EXERCISE DIRECTIONS – Copy every record below exactly as written, but leave out the pictures.

Records from a dataset –
============================================================
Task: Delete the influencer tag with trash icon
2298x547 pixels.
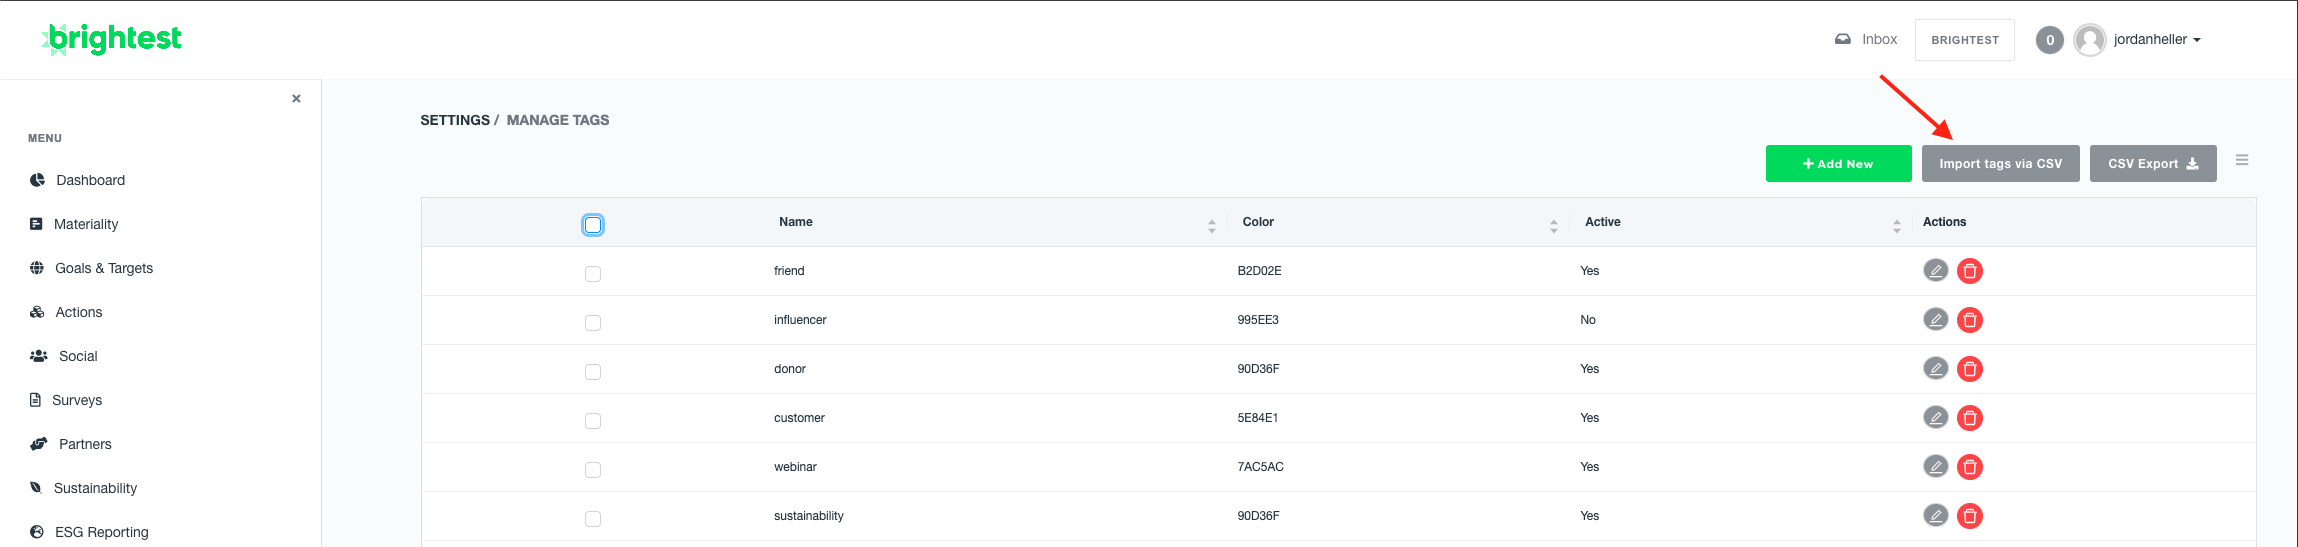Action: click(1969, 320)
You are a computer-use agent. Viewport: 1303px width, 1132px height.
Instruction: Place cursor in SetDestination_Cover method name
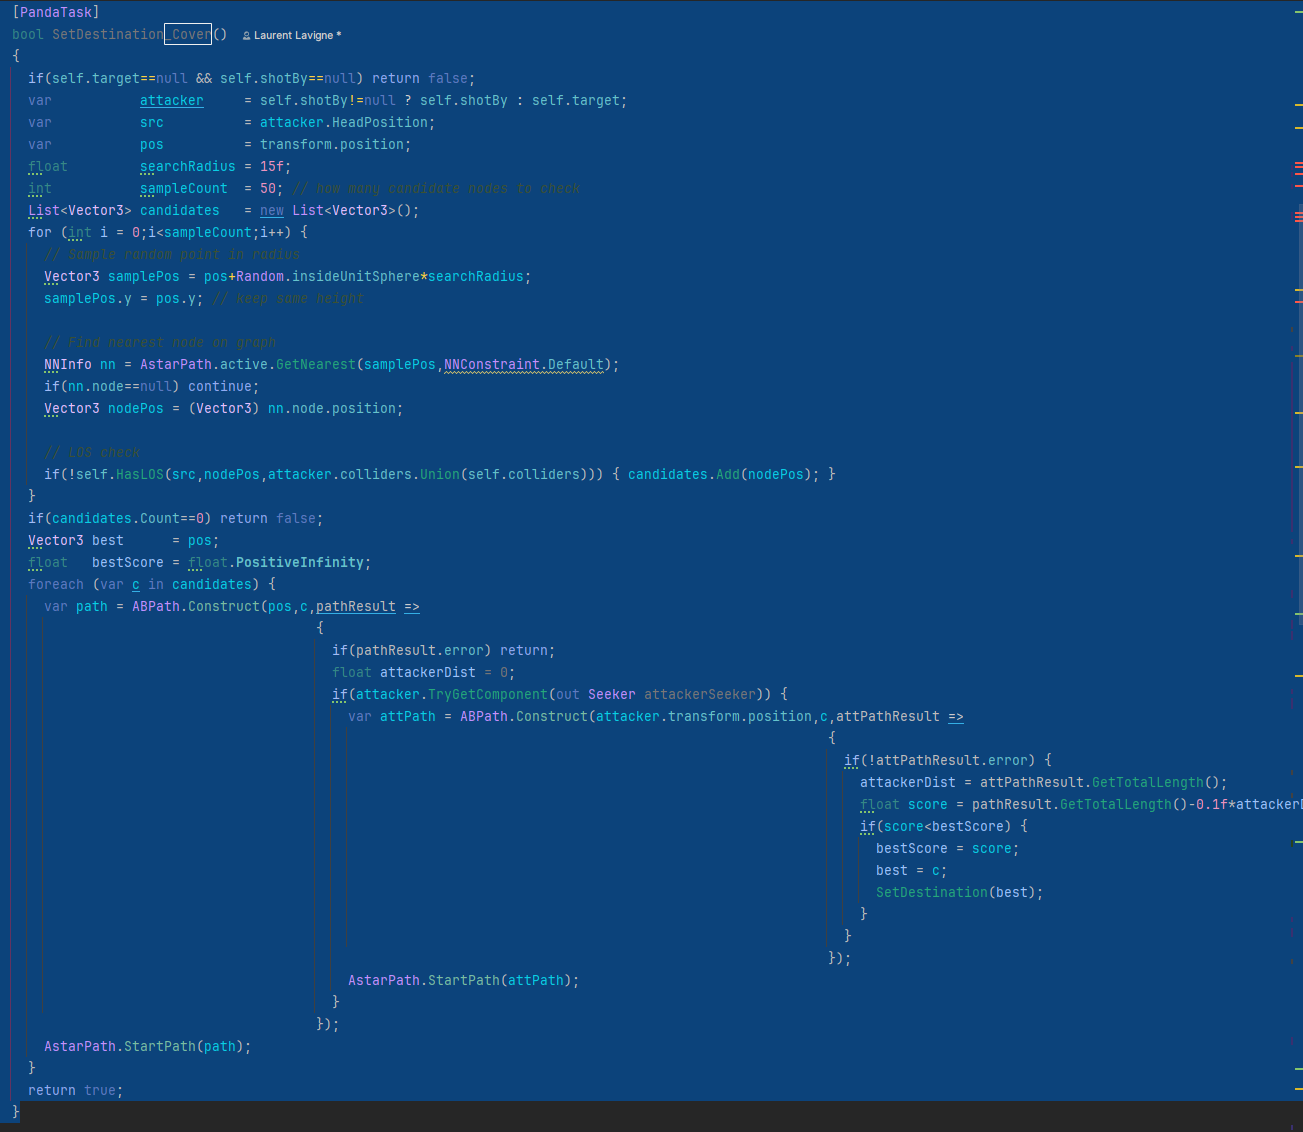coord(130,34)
============================================================
YOUR SOLUTION –
Task: Delete the influencer tag with trash icon
2298x547 pixels.
Action: click(1969, 320)
You are a computer-use agent. Viewport: 1303px width, 1132px height.
Instruction: Place cursor in SetDestination_Cover method name
coord(130,34)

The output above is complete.